■ Task item A: In the reflection on mission work in Ghana, how many orphans, widows and single mothers are currently fed, clothed and educated at Freedom House?
■ Task item B: Rewrite the passage from the mission reflection that begins at the words "The Ghanaians are" and stops after "families and community.", switching "Freedom House" to "Hope House" wherever it appears.
■ Task item C: Resume the reflection on mission work in Ghana, picking up after its final sentence.

■ Document extract:
# # # # # # #

It was a difficult reflection - as my mission work is not the way most people perceive a missionary’s life to look like. I have not picked up my life in relocated overseas. I actually only “go” on mission for a couple of weeks every couple of years. We are all called to the work of the missionary.
Let me introduce you to a lovely couple, Pastor John and Priscilla Andoh. I have had the absolute pleasure of staying with them in Accra, Ghana on many occasions over a 12-year period. I first meet Pastor John in 2008 when I visited Ghana with Dad.
Their hearts are so big and generous that it can’t be described in words. They are a couple with a vision for caring for those who have been widowed or orphaned.
The Ghanaians are so friendly with servant hearts, yet it is a place in desperate poverty where the effects of the HIV/AIDS epidemic have left many orphaned and widowed.
Freedom House is the vision of Pastor John and Priscilla to provide more than just care of women and children. The Freedom House community is a thriving community where orphans live, and it also a Widows and single mother’s training centre.
At present there are 40 orphans and 40 widows and 12 single mothers who are fed, clothed and educated.
Widows are taught bead work, baking bread, production of soap and Dettol. Business skills are taught to empower women. These micro- businesses give these women hope – hope to provide and to break the poverty cycle for their families and community.
Freedom House is a working farm where fresh crops of cassava, oranges, coconuts, and plantain are harvested to provide food for the widows and orphans. Pigs are also bread. Produce is also sold to provide funds to pay for resources and to cover expenses.
This week the Holy Spirit kept taking me to the scripture found in Matthew 25:31-46.

# # # # # # #

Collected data

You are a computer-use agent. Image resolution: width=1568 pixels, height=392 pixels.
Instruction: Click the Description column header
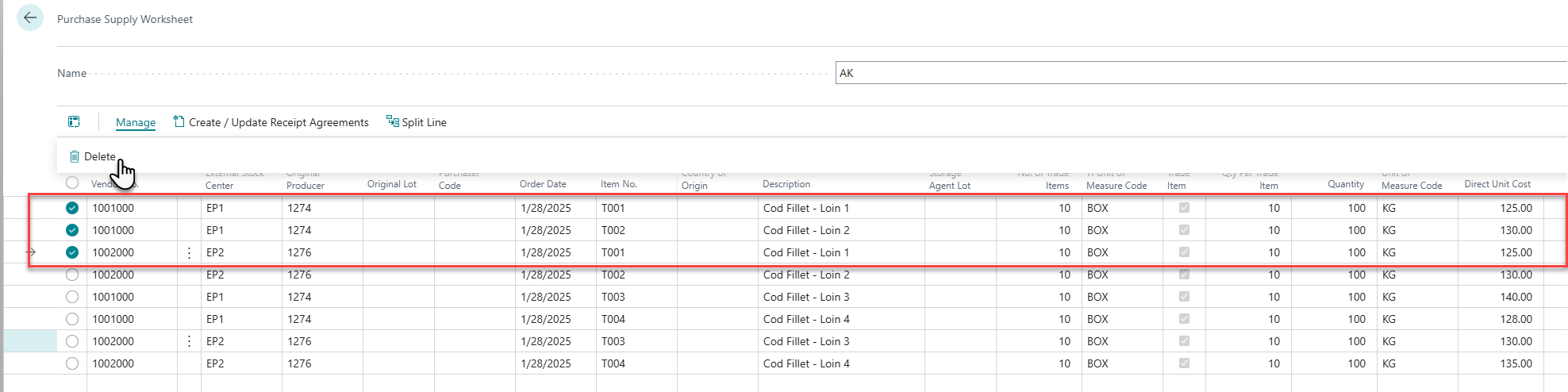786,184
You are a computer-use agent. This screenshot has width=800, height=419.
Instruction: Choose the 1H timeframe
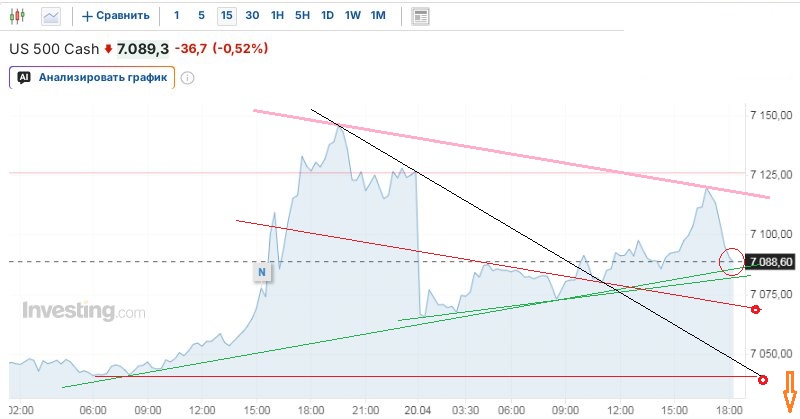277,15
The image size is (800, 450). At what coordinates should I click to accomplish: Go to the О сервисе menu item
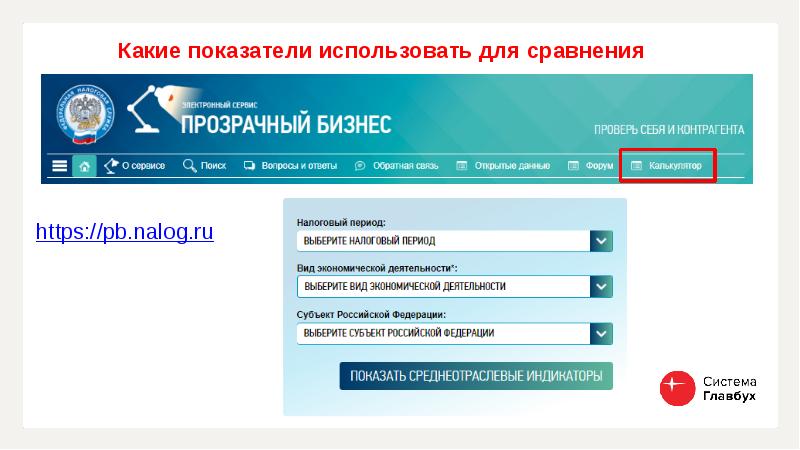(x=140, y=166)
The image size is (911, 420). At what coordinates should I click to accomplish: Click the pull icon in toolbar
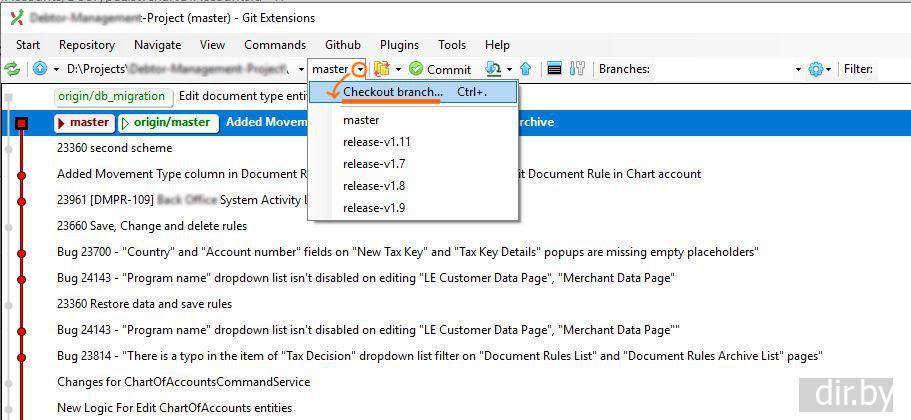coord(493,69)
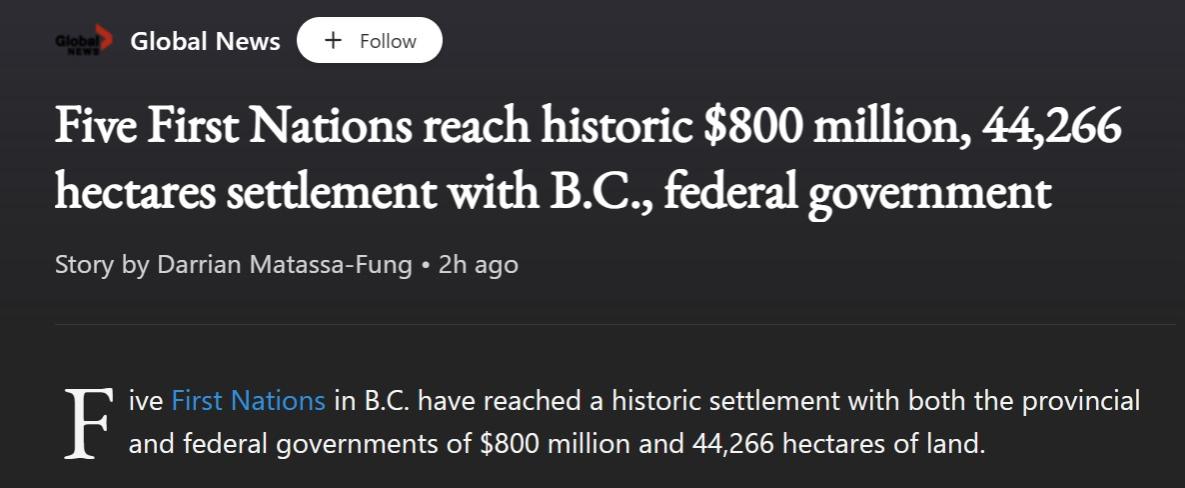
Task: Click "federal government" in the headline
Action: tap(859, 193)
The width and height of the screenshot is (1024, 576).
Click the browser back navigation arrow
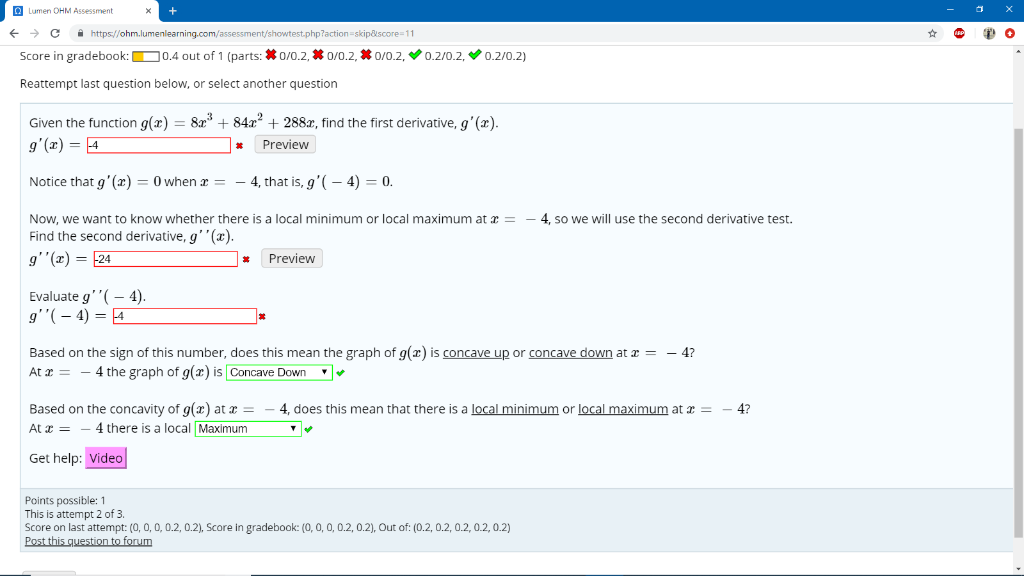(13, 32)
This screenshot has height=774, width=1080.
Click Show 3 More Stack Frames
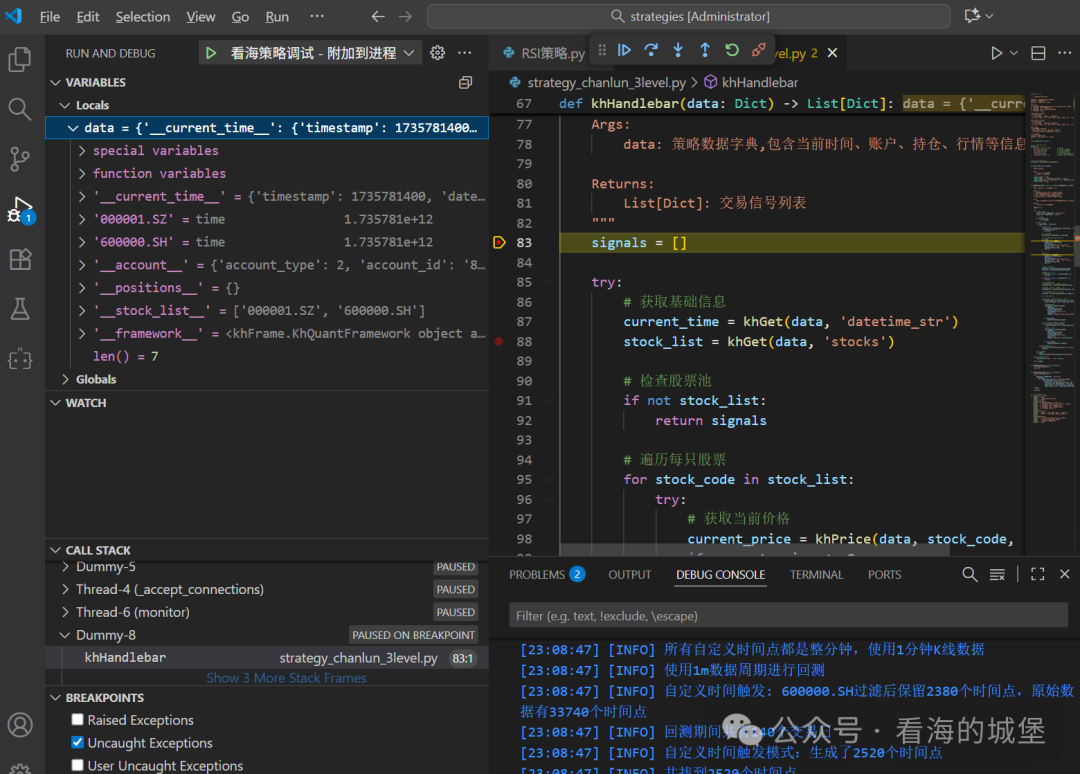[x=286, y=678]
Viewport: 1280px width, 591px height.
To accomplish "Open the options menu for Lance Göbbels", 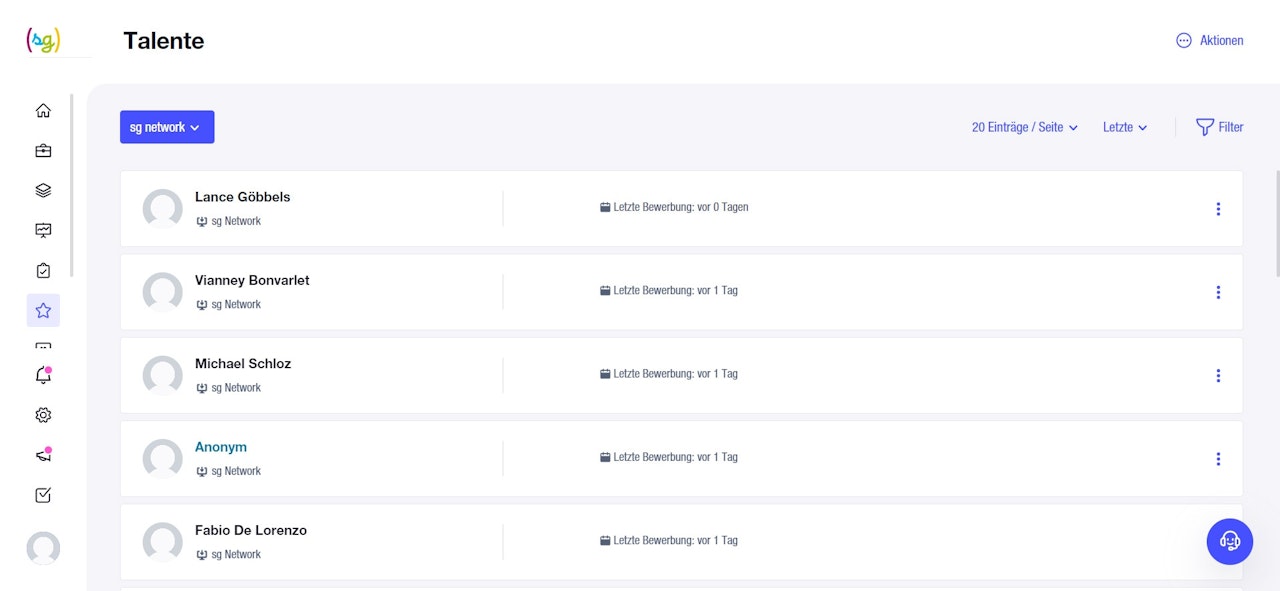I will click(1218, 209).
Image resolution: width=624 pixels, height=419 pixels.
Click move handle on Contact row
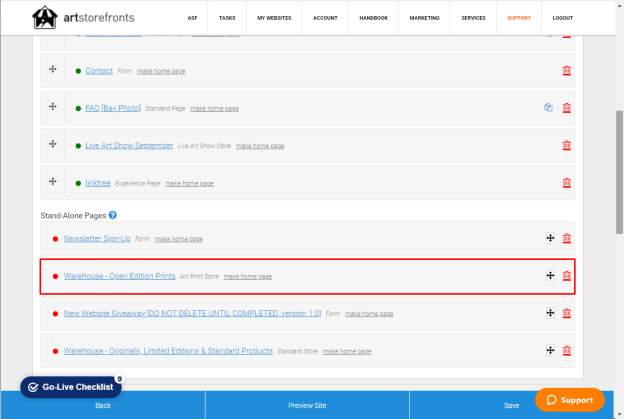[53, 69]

# # # # # # #

■ Response area A: 40 orphans, 40 widows and 12 single mothers.

■ Response area B:
The Ghanaians are so friendly with servant hearts, yet it is a place in desperate poverty where the effects of the HIV/AIDS epidemic have left many orphaned and widowed.
Hope House is the vision of Pastor John and Priscilla to provide more than just care of women and children. The Hope House community is a thriving community where orphans live, and it also a Widows and single mother’s training centre.
At present there are 40 orphans and 40 widows and 12 single mothers who are fed, clothed and educated.
Widows are taught bead work, baking bread, production of soap and Dettol. Business skills are taught to empower women. These micro- businesses give these women hope – hope to provide and to break the poverty cycle for their families and community.

■ Response area C:
Now, why this reminder of something we know so well and hear so often? Because when we talk about justice and when we read this parable of the sheep and goats, it’s so easy to fall into the trap of asking ourselves, “Am I doing enough? Am I doing the right things?”
It’s so easy to look at our lives and start checking off the boxes:
“Yup, I helped a hungry person. Yup, I donated clothes to Thrifty’s or the Salvation Army. Yup, I was kind to a stranger and paid for their coffee. Yup, I’ve visited people in the hospital and brought a meal to my neighbour after she came home from the hospital. Hmm, the prison one...haven’t done much there, but hopefully all the other stuff will make up for it. But is it enough?”
Or maybe we look at the checklist and check only a few boxes:
“Yup, I gave to the Food Bank. Nope, didn’t do that one or the next one. Could have done more on the other one. Uhoh. I’m in trouble.”
This parable on faith and justice has not been intended to guilt us into doing more. It challenges us to reflect on the great commandment and the great commission.
We don’t obey any of these commands to earn favour with God. That’s ours, by God’s grace. We don’t love God or our neighbour or share the gospel so that we can stand before the throne on Judgment Day and say, “See what I did!”
We love because he first loved us. We love because that’s the expression of new life, of being born again. Love is living our God’s grace.
The love that John and Priscilla show is not some big miracle or publicly impressive example of profound love.
Jesus talks about the little things, little ministries in life. Food and drink, clothing and hospitality are minimum human needs. Visiting hurting people in their confinement, when they are not in productive circulation or attractive or strategic, is a ministry recognized as a commitment to Christ.
Providing food and shelter, making visits are all basic and mundane and un-flashy services. These ministries are within the reach of every one of us. We can do this. All of these ministries are given the highest honours by Jesus.
There are as many human needs as there are human beings. Every person John and Priscilla care for is dying for a drop of love. Basic help for each person’s need is what Jesus celebrates here.